_EXERCISE DETAILS_: Return each line of the entries that holds the string "Given".

***** RECORDS FOR THE TASK *****

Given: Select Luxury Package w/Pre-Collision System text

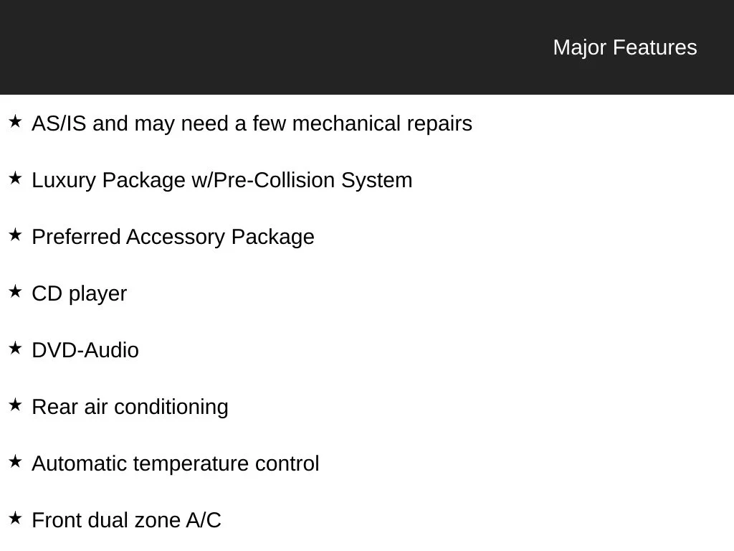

*****
***** RECORDS FOR THE TASK *****

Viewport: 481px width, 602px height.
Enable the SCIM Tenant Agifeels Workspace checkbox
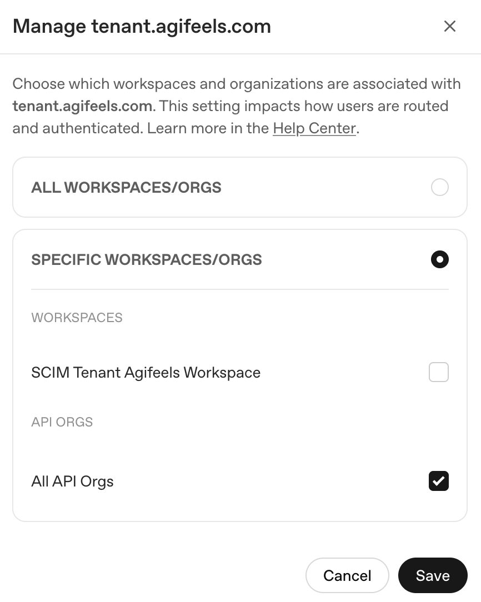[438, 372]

*****
***** RECORDS FOR THE TASK *****

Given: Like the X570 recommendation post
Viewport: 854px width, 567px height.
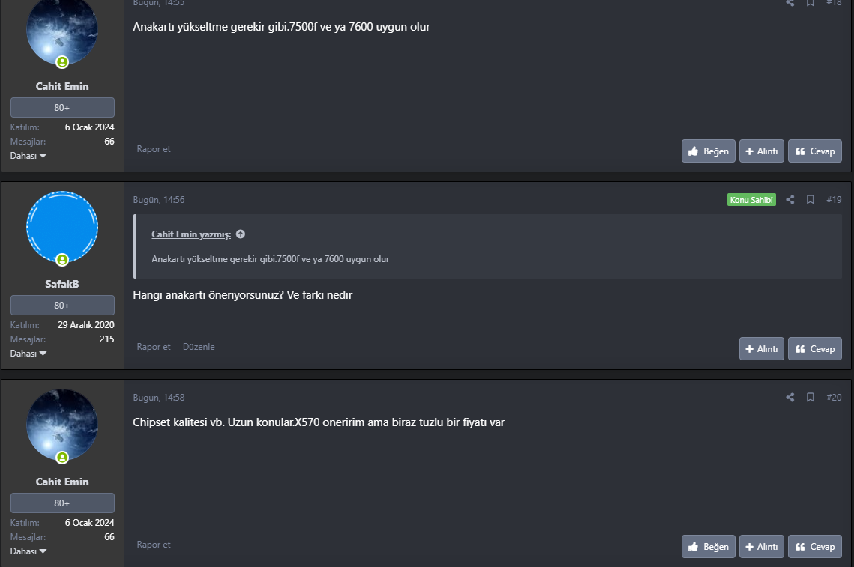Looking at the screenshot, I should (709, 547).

*****

_EXPECTED ANSWER_:
Given: Select Luxury Package w/Pre-Collision System text
Given: Like the X570 recommendation post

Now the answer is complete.